▸ **Exercise instructions**:
Take the line containing "Screen dimensions: 884x488" and every line below it through the end of the entries, and output them verbatim, pictures excluded.

▸ **Exercise material**:
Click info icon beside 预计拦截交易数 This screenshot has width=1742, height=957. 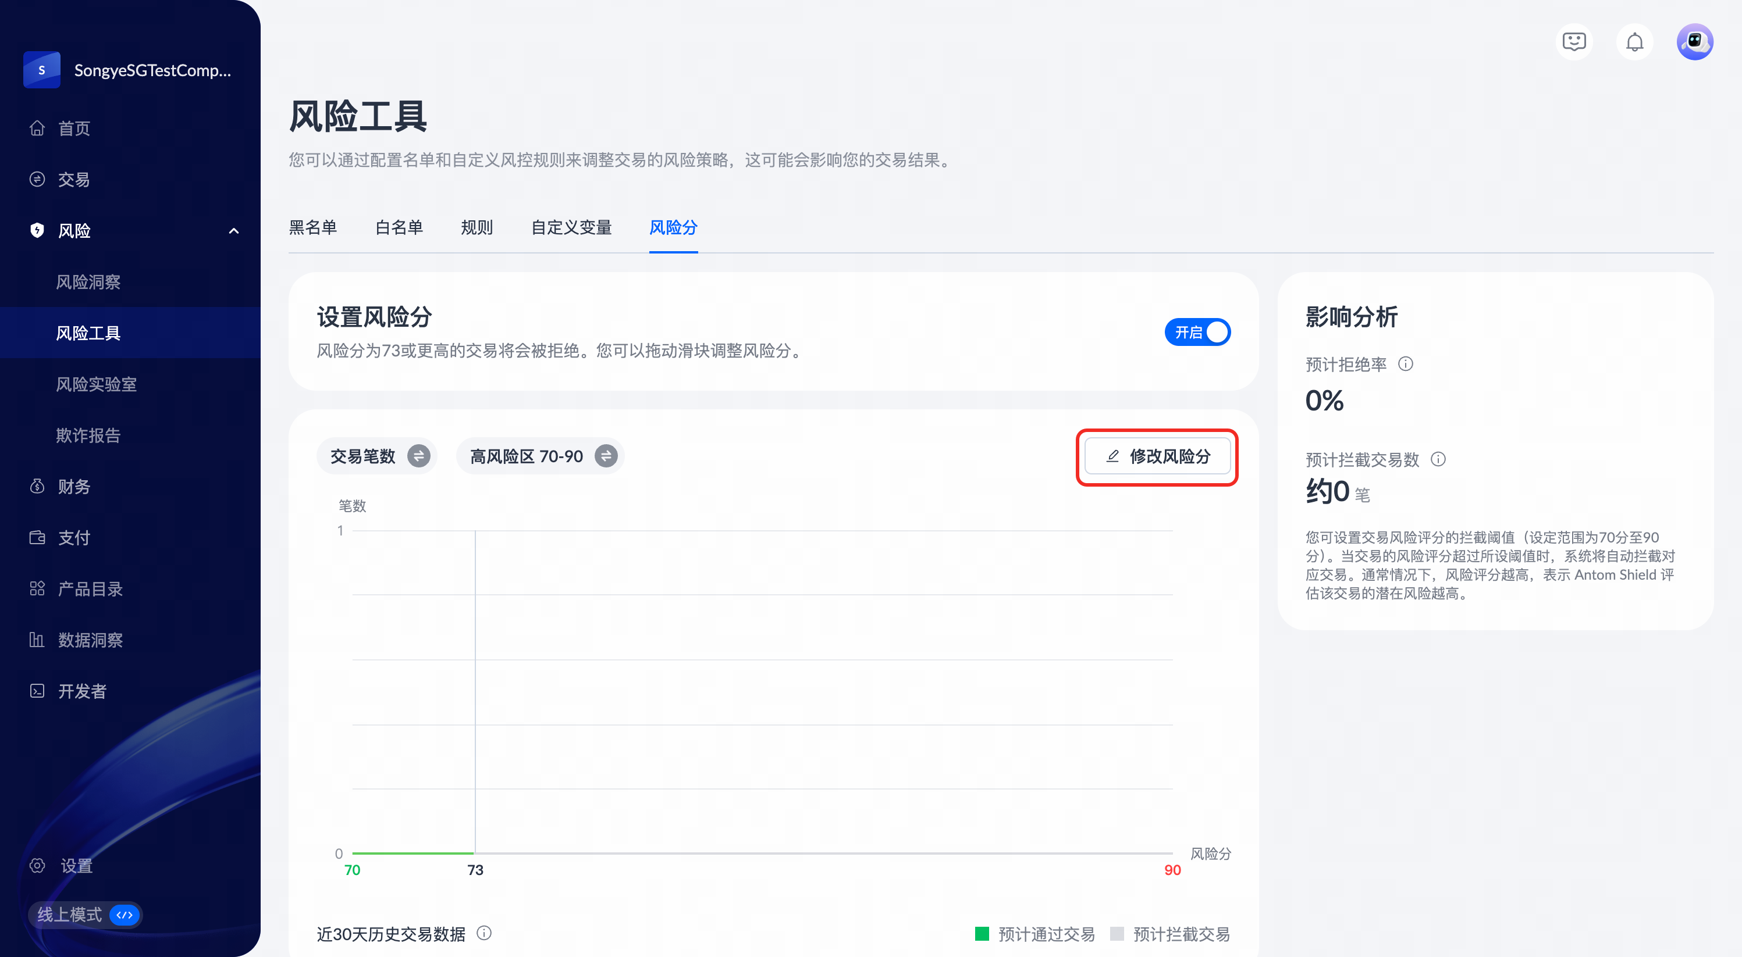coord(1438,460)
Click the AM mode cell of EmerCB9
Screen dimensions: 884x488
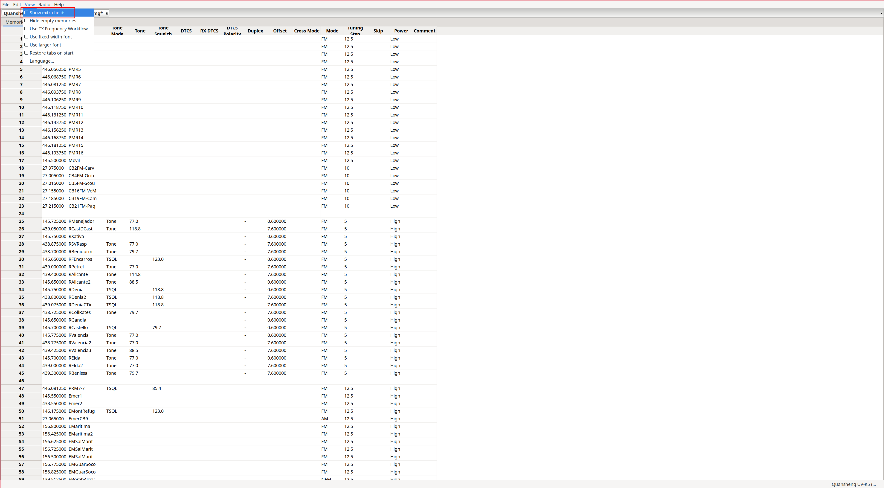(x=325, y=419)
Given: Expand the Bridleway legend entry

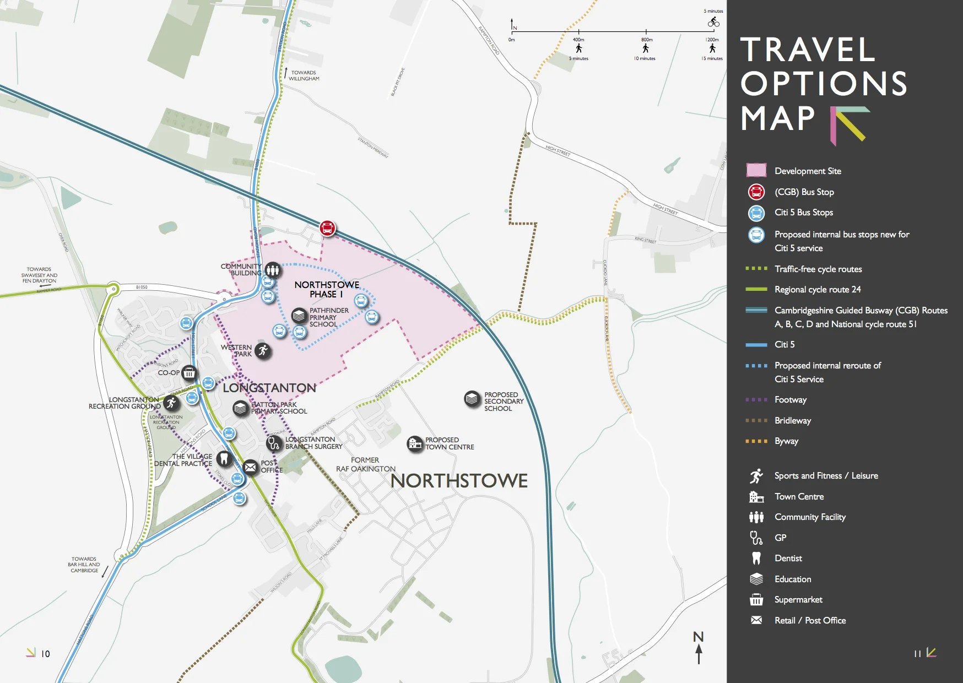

▸ **Written response**:
Screen dimensions: 884x488
(x=325, y=419)
Given: Expand the Bridleway legend entry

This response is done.